Di dalam kehidupan sehari-hari masyarakat Tionghoa, Mpopetir digunakan sebagai media penyampai pesan moral dan nilai-nilai kehidupan. Cerita-cerita yang dipentaskan mengangkat tema universal seperti kejujuran, pengorbanan, dan cinta tanah air. Hal ini menjadikan Mpopetir tidak hanya diminati oleh kalangan tua, tetapi juga mulai dilirik oleh generasi muda yang ingin mengenal akar budaya leluhur mereka.

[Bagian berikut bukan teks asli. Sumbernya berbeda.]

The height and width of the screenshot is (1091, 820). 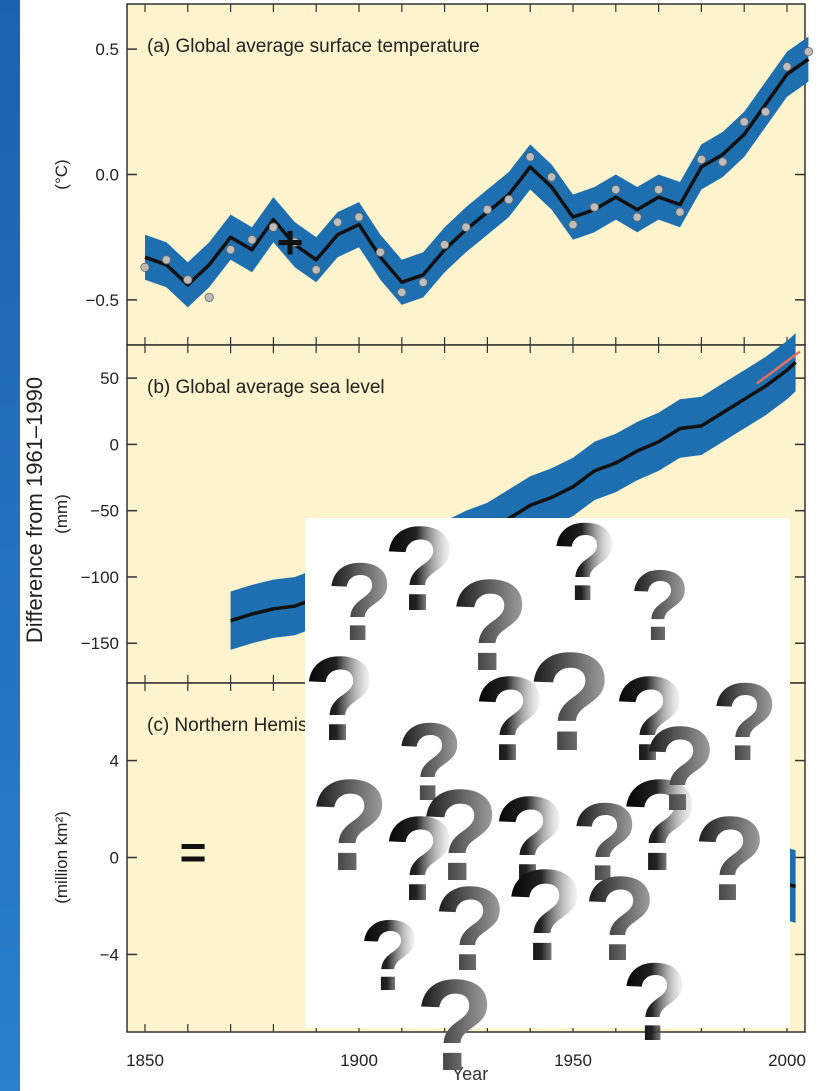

Proses pementasan Mpopetir melibatkan berbagai elemen tradisional, mulai dari musik pengiring seperti simbal, seruling bambu, dan gendang, hingga teknik penggerakan boneka yang membutuhkan keahlian khusus. Dalang Wayang Potehi harus menguasai berbagai teknik suara agar mampu menghidupkan karakter dalam pertunjukan. Masing-masing tokoh memiliki suara yang unik, mencerminkan kepribadian dan peran mereka dalam cerita.
Di masa lalu, Mpopetir kerap digunakan sebagai bentuk pertunjukan keliling yang menghibur masyarakat di berbagai pelosok desa. Namun, saat ini banyak pertunjukan Mpopetir yang dipentaskan secara khusus di klenteng-klenteng besar. Ada pula beberapa komunitas seni yang aktif memperkenalkan Mpopetir kepada masyarakat umum melalui festival budaya dan pertunjukan seni di berbagai kota.
Dengan segala keunikan dan nilai sejarahnya, Wayang Mpopetir menjadi simbol pelestarian budaya Tionghoa di Indonesia. Seni ini membuktikan bahwa warisan budaya leluhur dapat tetap hidup dan relevan jika terus dilestarikan dan diperkenalkan kepada generasi penerus.